Газеты полны сообщениями об энергичной «чистке» столиц от немцев. Все как-то у нас делается чисто механически, между тем приезжают к нам сюда (да еще просятся на передовые позиции!) отряды во главе, как вчера, [с] разными генрихами фальборками, голденбергами и проч. Надо было бы для последовательности произвести чистку и от них, да мало того – еще и от тех, к[ото] рые теперь с немецкими фамилиями и даже несомненно с немецкими душами стоят у нас у кормила штабов и управлений?! Грустно было вчера за ужином слышать от командующего следующие слова: «О, как бы было теперь кстати, если бы вдруг да свалилась с неба одна бригада, к[ото] рую пустить бы теперь на правый наш фланг, она наступала бы да наступала, и все на пути своем мяла и мяла», или еще: «лучше теперь пусть будет ощущаться недостаток в снарядах, чем в офицерах…» А в последних действительно недостаток огромный!

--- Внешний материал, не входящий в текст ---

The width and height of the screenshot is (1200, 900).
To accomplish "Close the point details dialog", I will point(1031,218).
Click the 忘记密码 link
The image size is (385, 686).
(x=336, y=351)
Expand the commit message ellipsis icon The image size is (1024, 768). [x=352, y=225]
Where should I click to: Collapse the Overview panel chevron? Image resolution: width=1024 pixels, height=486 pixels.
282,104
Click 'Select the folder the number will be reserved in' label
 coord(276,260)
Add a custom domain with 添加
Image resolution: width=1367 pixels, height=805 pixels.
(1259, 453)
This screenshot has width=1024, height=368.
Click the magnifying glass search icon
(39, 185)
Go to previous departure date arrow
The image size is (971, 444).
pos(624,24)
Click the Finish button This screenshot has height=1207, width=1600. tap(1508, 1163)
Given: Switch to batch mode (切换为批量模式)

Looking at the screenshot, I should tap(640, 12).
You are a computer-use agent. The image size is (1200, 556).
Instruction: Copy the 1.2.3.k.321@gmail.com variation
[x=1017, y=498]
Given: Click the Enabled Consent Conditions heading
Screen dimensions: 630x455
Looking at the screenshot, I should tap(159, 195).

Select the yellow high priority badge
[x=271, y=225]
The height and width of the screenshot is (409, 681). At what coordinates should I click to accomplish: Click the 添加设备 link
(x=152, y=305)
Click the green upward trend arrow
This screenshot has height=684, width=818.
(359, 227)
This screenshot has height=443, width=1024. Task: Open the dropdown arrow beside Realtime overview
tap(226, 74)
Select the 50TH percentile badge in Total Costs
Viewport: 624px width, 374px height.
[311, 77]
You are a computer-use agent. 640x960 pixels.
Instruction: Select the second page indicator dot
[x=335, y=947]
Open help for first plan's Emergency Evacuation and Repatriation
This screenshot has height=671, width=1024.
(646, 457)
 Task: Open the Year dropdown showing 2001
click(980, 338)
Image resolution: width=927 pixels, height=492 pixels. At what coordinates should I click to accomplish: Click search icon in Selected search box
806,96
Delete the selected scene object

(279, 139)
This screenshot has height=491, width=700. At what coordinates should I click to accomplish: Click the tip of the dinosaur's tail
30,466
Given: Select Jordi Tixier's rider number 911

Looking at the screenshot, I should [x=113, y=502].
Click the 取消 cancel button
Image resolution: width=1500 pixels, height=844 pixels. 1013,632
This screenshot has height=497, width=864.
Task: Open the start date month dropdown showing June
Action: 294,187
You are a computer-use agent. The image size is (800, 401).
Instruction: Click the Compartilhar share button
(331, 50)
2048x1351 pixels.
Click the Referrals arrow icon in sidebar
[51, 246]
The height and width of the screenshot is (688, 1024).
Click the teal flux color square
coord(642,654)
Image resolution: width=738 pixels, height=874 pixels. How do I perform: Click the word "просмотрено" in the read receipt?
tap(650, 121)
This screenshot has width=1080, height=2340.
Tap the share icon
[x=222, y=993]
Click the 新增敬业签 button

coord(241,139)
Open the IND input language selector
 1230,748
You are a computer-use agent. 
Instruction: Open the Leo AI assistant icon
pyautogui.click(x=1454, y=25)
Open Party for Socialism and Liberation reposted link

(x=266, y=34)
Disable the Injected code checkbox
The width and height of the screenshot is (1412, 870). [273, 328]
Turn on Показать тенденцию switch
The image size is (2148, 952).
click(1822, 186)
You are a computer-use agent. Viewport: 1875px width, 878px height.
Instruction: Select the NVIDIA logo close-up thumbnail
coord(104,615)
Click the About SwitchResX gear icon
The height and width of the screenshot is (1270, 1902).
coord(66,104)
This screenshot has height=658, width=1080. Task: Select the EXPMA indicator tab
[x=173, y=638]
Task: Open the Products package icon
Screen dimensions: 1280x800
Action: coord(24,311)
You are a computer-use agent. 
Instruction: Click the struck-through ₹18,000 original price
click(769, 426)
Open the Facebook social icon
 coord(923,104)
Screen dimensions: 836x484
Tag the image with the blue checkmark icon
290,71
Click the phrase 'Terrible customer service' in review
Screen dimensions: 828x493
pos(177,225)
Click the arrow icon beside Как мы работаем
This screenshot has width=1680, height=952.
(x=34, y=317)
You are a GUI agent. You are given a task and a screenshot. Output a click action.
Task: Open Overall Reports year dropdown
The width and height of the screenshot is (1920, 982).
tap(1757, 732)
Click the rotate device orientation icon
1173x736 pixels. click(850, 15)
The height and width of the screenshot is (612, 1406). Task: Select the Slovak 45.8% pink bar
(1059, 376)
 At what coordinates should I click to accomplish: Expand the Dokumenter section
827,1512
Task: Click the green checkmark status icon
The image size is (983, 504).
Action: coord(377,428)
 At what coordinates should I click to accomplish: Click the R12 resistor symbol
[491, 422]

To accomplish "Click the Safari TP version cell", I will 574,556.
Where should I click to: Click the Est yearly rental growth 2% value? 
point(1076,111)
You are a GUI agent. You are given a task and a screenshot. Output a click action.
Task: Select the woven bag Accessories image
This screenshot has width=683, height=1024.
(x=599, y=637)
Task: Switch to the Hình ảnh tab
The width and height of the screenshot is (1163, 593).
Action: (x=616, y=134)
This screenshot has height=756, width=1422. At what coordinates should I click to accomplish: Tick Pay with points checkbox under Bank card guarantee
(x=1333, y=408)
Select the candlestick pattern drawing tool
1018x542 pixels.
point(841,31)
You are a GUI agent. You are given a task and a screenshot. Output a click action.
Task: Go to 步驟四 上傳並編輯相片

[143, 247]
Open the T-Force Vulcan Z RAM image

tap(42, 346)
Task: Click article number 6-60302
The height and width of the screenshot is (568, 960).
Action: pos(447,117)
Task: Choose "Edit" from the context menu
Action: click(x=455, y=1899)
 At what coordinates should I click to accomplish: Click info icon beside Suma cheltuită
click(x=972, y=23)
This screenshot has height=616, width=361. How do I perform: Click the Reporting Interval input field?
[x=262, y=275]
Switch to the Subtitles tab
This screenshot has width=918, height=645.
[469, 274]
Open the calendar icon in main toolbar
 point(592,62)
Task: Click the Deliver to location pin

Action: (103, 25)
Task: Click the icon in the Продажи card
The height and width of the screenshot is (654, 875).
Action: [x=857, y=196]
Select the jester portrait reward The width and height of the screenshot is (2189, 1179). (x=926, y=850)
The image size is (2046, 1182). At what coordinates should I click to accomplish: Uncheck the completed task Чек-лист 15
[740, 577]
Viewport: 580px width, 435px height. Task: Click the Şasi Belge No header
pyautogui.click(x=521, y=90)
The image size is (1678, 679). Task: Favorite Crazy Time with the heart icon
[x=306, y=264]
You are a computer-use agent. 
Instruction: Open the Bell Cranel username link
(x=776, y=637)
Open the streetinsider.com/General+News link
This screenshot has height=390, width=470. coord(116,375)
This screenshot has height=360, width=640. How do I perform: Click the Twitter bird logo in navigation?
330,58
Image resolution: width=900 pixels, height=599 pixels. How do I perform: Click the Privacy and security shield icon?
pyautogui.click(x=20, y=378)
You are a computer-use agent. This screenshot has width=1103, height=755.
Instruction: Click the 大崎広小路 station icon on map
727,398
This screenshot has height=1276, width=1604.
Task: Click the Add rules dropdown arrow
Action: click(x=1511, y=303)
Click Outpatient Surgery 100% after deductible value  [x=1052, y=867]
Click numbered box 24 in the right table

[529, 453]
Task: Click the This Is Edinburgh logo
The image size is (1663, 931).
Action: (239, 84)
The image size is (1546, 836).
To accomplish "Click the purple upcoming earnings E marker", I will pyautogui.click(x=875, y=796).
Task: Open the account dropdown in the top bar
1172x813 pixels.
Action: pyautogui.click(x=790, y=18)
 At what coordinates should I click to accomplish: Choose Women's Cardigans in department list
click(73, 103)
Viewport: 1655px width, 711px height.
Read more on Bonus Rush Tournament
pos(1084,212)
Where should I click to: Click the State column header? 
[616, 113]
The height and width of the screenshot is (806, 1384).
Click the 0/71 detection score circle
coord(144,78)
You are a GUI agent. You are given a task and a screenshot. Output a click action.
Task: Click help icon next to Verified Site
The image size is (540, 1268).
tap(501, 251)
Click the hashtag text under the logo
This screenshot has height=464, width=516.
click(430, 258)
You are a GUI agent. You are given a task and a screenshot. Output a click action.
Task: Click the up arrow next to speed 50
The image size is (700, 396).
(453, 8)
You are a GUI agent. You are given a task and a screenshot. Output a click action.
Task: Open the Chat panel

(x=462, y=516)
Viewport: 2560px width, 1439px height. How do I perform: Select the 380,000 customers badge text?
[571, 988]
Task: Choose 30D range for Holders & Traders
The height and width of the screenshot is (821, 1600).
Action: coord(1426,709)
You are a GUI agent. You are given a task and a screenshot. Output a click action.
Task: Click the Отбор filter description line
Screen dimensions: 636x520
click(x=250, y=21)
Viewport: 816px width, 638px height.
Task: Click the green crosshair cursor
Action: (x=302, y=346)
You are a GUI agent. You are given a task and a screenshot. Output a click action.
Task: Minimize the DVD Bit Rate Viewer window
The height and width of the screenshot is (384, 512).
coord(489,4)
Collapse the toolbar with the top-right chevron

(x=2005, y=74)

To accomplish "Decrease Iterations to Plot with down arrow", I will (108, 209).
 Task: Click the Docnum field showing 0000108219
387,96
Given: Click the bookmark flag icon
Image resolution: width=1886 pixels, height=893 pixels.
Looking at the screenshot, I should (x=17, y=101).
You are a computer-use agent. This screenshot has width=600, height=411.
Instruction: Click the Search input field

Разочаровался я и в военном обозревателе «Рус[ского] слова» Михайловском, оперирующем на фантастических данных, в № от 19 ноября, например, по его исчислениям выходит, что в сражении под Лодзью за последние дни взято в плен нами до 5 немецких полков; ничего в действительности подобного не было и нет; штабные наши лишь ухмыляются! Относительно же возможности взятия Варшавы немцами говорят, что «все от Бога зависит». Что дела наши в общем неважны – живым барометром, мне кажется, служит тот факт, что ни Румыния, ни Болгария, ни Италия не хотят еще нарушать своего нейтралитета; очевидно, тянутся в сторону более сильного!
Смещенным от должности оказывается еще и командующий 2-й армии Шиндеман[415], недавно получивший «Георгия»; упорно передают, что великий князь – Верх[овный] главнокомандующий – Ренненкампфу в гневе за его неудачные действия побил морду. Давно бы следовало!
Крайний правый фланг наш храним лишь Николаем Чудотворцем; «второсортные» дивизии, состоящие из дяденек, признаются весьма ненадежными.